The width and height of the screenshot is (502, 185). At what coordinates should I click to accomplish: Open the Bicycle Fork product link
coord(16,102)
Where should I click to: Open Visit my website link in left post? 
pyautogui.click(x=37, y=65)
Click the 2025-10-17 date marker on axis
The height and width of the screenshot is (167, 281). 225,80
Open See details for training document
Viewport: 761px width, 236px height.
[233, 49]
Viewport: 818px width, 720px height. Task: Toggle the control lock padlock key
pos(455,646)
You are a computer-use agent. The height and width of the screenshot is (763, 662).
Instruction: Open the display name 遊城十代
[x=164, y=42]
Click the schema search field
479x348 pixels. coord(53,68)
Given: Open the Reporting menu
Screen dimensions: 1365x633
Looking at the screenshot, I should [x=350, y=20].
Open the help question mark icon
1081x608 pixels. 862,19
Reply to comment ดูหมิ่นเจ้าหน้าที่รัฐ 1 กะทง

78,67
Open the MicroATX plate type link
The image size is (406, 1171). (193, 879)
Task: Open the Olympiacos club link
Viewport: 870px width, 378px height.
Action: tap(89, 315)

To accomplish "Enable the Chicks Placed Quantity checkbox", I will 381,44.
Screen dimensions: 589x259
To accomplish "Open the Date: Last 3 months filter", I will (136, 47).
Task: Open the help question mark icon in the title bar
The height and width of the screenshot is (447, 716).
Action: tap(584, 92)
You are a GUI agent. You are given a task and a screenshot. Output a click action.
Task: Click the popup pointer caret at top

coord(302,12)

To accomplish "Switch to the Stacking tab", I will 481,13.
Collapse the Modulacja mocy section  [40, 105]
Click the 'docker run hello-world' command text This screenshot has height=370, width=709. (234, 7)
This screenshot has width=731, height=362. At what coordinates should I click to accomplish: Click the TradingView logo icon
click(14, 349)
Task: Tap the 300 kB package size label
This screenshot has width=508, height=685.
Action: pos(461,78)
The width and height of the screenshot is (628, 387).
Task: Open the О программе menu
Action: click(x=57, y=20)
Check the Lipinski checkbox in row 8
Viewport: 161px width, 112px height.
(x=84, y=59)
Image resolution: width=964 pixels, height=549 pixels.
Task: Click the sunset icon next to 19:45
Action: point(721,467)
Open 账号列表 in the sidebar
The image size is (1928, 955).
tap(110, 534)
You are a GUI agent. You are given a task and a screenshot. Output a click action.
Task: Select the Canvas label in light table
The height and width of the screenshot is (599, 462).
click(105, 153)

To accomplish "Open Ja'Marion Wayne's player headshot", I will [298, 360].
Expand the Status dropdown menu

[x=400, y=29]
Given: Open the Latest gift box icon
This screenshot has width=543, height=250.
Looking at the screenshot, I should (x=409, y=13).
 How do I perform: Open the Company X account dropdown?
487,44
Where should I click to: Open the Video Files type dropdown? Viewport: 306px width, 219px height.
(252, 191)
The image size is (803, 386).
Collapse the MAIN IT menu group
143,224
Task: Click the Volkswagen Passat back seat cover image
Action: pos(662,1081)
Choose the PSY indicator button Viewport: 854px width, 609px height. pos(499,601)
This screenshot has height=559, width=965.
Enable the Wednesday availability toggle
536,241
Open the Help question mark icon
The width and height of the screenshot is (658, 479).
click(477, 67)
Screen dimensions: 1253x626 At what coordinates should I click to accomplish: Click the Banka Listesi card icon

════

• _Work item_
Each line of the data is to be retyped exactly as shown.

• _Exercise output_
The width and height of the screenshot is (502, 185). At what coordinates should I click to accomplish: Open the Bicycle Fork product link
coord(16,102)
Where should I click to: Open Visit my website link in left post? 
pyautogui.click(x=37, y=65)
Click the 2025-10-17 date marker on axis
The height and width of the screenshot is (167, 281). 225,80
Open See details for training document
Viewport: 761px width, 236px height.
[233, 49]
Viewport: 818px width, 720px height. Task: Toggle the control lock padlock key
pos(455,646)
You are a computer-use agent. The height and width of the screenshot is (763, 662).
Instruction: Open the display name 遊城十代
[x=164, y=42]
Click the schema search field
479x348 pixels. coord(53,68)
Given: Open the Reporting menu
Screen dimensions: 1365x633
Looking at the screenshot, I should [x=350, y=20].
Open the help question mark icon
1081x608 pixels. 862,19
Reply to comment ดูหมิ่นเจ้าหน้าที่รัฐ 1 กะทง

78,67
Open the MicroATX plate type link
The image size is (406, 1171). (193, 879)
Task: Open the Olympiacos club link
Viewport: 870px width, 378px height.
Action: tap(89, 315)

To accomplish "Enable the Chicks Placed Quantity checkbox", I will 381,44.
Screen dimensions: 589x259
To accomplish "Open the Date: Last 3 months filter", I will (136, 47).
Task: Open the help question mark icon in the title bar
The height and width of the screenshot is (447, 716).
Action: tap(584, 92)
You are a GUI agent. You are given a task and a screenshot. Output a click action.
Task: Click the popup pointer caret at top

coord(302,12)

To accomplish "Switch to the Stacking tab", I will 481,13.
Collapse the Modulacja mocy section  [40, 105]
Click the 'docker run hello-world' command text This screenshot has height=370, width=709. (234, 7)
This screenshot has width=731, height=362. At what coordinates should I click to accomplish: Click the TradingView logo icon
click(14, 349)
Task: Tap the 300 kB package size label
This screenshot has width=508, height=685.
Action: pos(461,78)
The width and height of the screenshot is (628, 387).
Task: Open the О программе menu
Action: click(x=57, y=20)
Check the Lipinski checkbox in row 8
Viewport: 161px width, 112px height.
(x=84, y=59)
Image resolution: width=964 pixels, height=549 pixels.
Task: Click the sunset icon next to 19:45
Action: point(721,467)
Open 账号列表 in the sidebar
The image size is (1928, 955).
tap(110, 534)
You are a GUI agent. You are given a task and a screenshot. Output a click action.
Task: Select the Canvas label in light table
The height and width of the screenshot is (599, 462).
click(105, 153)

To accomplish "Open Ja'Marion Wayne's player headshot", I will [298, 360].
Expand the Status dropdown menu

[x=400, y=29]
Given: Open the Latest gift box icon
This screenshot has width=543, height=250.
Looking at the screenshot, I should (x=409, y=13).
 How do I perform: Open the Company X account dropdown?
487,44
Where should I click to: Open the Video Files type dropdown? Viewport: 306px width, 219px height.
(252, 191)
The image size is (803, 386).
Collapse the MAIN IT menu group
143,224
Task: Click the Volkswagen Passat back seat cover image
Action: pos(662,1081)
Choose the PSY indicator button Viewport: 854px width, 609px height. pos(499,601)
This screenshot has height=559, width=965.
Enable the Wednesday availability toggle
536,241
Open the Help question mark icon
The width and height of the screenshot is (658, 479).
click(477, 67)
Screen dimensions: 1253x626 At what coordinates should I click to accomplish: Click the Banka Listesi card icon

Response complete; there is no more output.